[Exercise aim]
The entire listing, reproduced exactly and stripped of images, is the expected output.

· · · ·

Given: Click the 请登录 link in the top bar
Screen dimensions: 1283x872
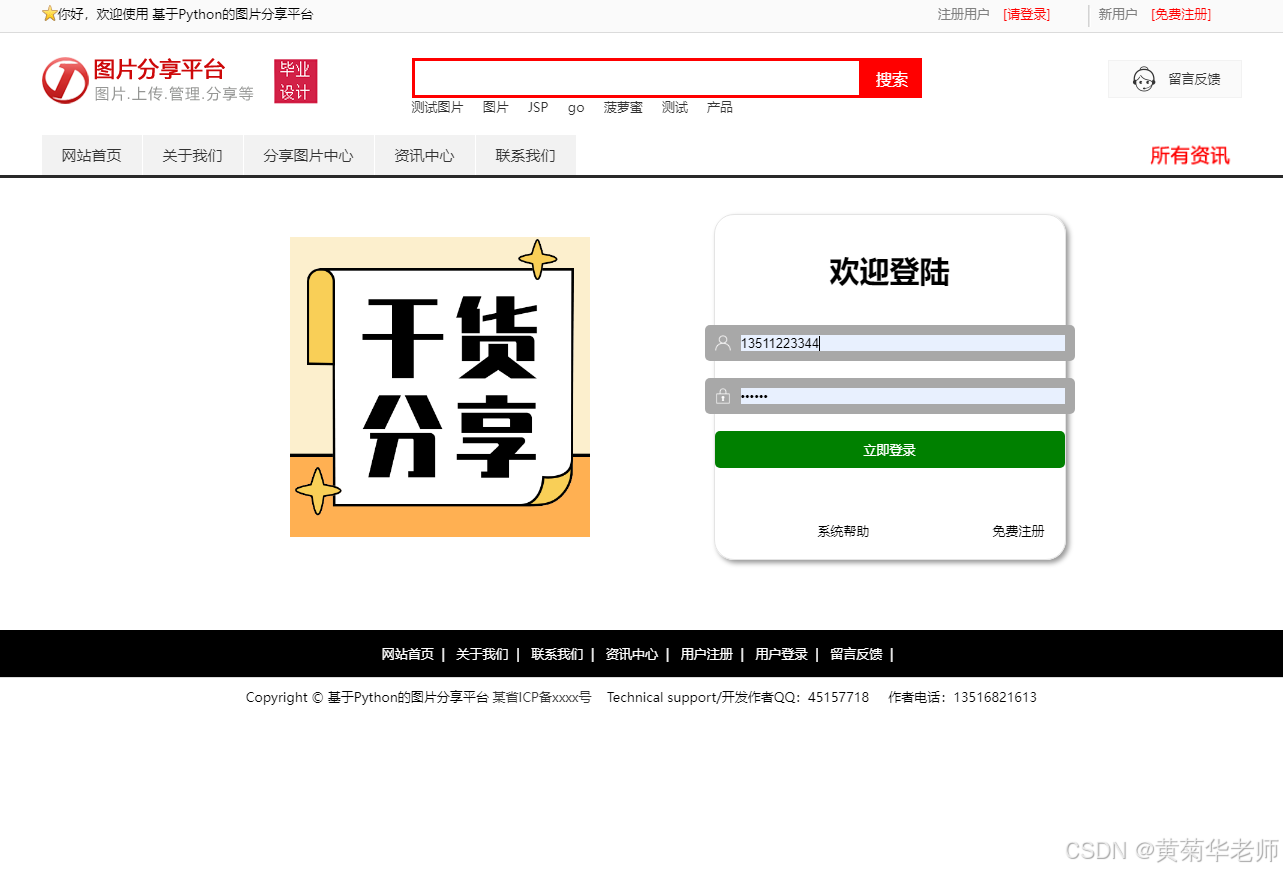Looking at the screenshot, I should click(1026, 14).
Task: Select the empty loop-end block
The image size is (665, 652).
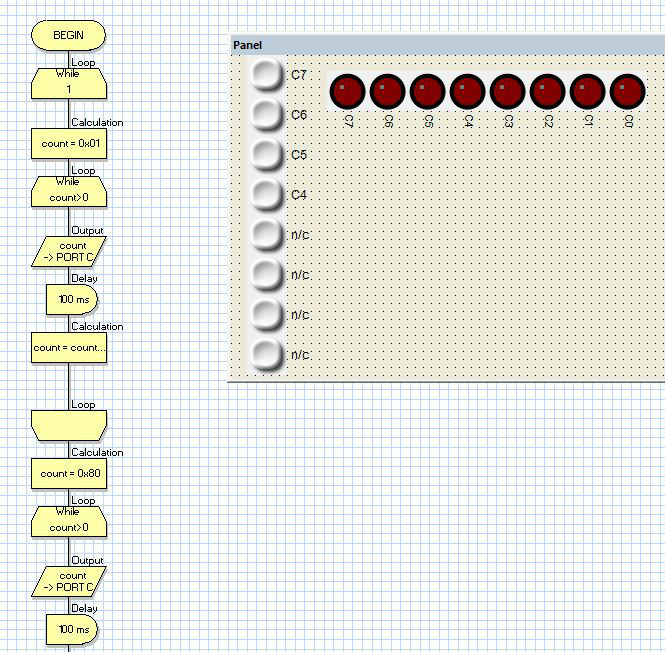Action: [x=68, y=425]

· · · ·

[Your solution]
Given: Click the 请登录 link in the top bar
Screen dimensions: 1283x872
Looking at the screenshot, I should click(1026, 14).
Task: Select the empty loop-end block
The image size is (665, 652).
Action: [x=68, y=425]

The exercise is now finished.